◆ **原文抜粋**:
◇ ◇ ◇ ◇ ◇ ◇ ◇

図抜けた才能と人望から、将来の大成を期待されながら、テルアヴィヴの海岸で遊泳中、波に呑まれて事故死。
ハイドンの「ネルソン・ミサ」の本番を控えていたイスラエル・フィルの楽員、ソリスト、合唱団員たちの多くは号泣し、偉大な才能の損失に嘆いたという。
遺作はどっしりとした安定感があり、聴いた後に確かな手応えが残る演奏で、ひたすら堅実で落ち着きがあり、懐の深さを感じさせる演奏である。
第1番は終始しっかりとした足取りで進められ、第1楽章の主部では、ウィーン・フィルの反応にやや腰の重さを感じさせるものの、要所要所はしっかりと引き締められて、力のこもったクライマックスが築かれている。
ハイドンの主題による変奏曲も楚々としたたたずまいを見せる冒頭の主題提示から、力強い終結の主題再現まで、ストレートに盛り上がってゆく演奏である。

◇ ◇ ◇ ◇ ◇ ◇ ◇

◆ **提供データ**:
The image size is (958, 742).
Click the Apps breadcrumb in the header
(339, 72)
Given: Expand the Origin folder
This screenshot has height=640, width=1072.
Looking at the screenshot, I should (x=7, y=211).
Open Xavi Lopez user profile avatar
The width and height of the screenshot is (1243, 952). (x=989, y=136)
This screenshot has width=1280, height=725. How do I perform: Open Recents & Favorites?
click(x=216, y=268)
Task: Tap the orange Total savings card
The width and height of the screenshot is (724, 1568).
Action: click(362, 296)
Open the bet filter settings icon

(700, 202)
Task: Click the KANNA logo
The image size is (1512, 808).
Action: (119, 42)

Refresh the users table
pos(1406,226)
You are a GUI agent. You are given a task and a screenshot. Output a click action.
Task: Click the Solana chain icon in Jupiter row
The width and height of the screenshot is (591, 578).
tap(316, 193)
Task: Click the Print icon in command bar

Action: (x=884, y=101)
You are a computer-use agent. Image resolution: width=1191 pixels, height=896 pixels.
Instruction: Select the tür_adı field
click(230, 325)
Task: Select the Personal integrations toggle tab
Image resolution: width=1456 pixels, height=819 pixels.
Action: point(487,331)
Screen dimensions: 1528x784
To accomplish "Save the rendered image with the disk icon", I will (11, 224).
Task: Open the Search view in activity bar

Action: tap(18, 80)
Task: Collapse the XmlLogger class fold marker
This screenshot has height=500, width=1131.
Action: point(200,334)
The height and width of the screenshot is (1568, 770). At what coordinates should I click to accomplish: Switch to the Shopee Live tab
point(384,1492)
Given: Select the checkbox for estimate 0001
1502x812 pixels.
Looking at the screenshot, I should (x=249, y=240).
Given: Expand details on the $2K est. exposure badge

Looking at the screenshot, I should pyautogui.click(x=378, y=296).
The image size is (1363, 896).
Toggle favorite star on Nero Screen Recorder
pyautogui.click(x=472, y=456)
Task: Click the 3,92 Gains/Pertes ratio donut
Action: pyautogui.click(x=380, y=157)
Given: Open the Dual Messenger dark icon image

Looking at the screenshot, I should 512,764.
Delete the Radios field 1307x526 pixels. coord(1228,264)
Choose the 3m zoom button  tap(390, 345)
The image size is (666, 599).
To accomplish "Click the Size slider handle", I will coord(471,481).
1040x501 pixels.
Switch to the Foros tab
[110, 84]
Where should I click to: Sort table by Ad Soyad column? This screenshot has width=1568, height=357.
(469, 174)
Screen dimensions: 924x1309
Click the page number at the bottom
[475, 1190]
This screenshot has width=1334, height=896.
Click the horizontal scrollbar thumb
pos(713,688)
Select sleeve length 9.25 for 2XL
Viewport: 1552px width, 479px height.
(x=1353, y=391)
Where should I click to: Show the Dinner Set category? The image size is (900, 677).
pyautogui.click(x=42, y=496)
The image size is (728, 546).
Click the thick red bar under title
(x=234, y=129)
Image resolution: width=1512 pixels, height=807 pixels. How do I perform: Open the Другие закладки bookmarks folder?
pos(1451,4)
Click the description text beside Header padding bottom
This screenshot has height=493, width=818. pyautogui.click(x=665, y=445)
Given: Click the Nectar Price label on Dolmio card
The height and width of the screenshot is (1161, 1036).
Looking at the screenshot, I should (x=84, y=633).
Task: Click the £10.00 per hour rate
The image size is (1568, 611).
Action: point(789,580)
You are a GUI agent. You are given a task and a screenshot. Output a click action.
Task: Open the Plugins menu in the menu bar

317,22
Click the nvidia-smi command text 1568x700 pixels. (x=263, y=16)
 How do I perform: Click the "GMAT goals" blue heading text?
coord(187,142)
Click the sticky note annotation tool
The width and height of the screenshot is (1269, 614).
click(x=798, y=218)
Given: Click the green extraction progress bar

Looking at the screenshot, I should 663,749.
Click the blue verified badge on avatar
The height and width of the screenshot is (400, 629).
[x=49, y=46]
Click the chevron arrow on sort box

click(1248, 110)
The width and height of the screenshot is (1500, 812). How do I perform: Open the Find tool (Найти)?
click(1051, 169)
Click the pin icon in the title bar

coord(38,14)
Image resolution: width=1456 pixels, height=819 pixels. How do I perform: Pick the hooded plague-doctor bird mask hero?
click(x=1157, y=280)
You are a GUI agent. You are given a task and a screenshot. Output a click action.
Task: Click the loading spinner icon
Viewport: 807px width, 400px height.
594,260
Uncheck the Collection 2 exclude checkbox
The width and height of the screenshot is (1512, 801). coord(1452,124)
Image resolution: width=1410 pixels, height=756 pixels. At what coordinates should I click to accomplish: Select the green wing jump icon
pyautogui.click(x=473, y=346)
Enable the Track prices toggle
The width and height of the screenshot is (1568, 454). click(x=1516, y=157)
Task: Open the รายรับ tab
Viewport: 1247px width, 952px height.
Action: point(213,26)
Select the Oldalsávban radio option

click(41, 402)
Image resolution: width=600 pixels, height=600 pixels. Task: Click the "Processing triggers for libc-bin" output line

◇ ◇ ◇ ◇ ◇ ◇ ◇

◆ **演習の指示**:
[1] 原文抜粋のうち、「図抜けた才能と人望から、将来」で始まり「盛り上がってゆく演奏である。」に至るまでの部分を、一字一句違えずに再掲してください。
[2] 原文抜粋において、号泣し偉大な才能の損失を嘆いたとされるイスラエル・フィルの関係者を、挙げられている区分ですべて列挙してください。
データは使用しなくても差し支えありません。

◆ **解答**:
[1]
図抜けた才能と人望から、将来の大成を期待されながら、テルアヴィヴの海岸で遊泳中、波に呑まれて事故死。
ハイドンの「ネルソン・ミサ」の本番を控えていたイスラエル・フィルの楽員、ソリスト、合唱団員たちの多くは号泣し、偉大な才能の損失に嘆いたという。
遺作はどっしりとした安定感があり、聴いた後に確かな手応えが残る演奏で、ひたすら堅実で落ち着きがあり、懐の深さを感じさせる演奏である。
第1番は終始しっかりとした足取りで進められ、第1楽章の主部では、ウィーン・フィルの反応にやや腰の重さを感じさせるものの、要所要所はしっかりと引き締められて、力のこもったクライマックスが築かれている。
ハイドンの主題による変奏曲も楚々としたたたずまいを見せる冒頭の主題提示から、力強い終結の主題再現まで、ストレートに盛り上がってゆく演奏である。

[2] 楽員、ソリスト、合唱団員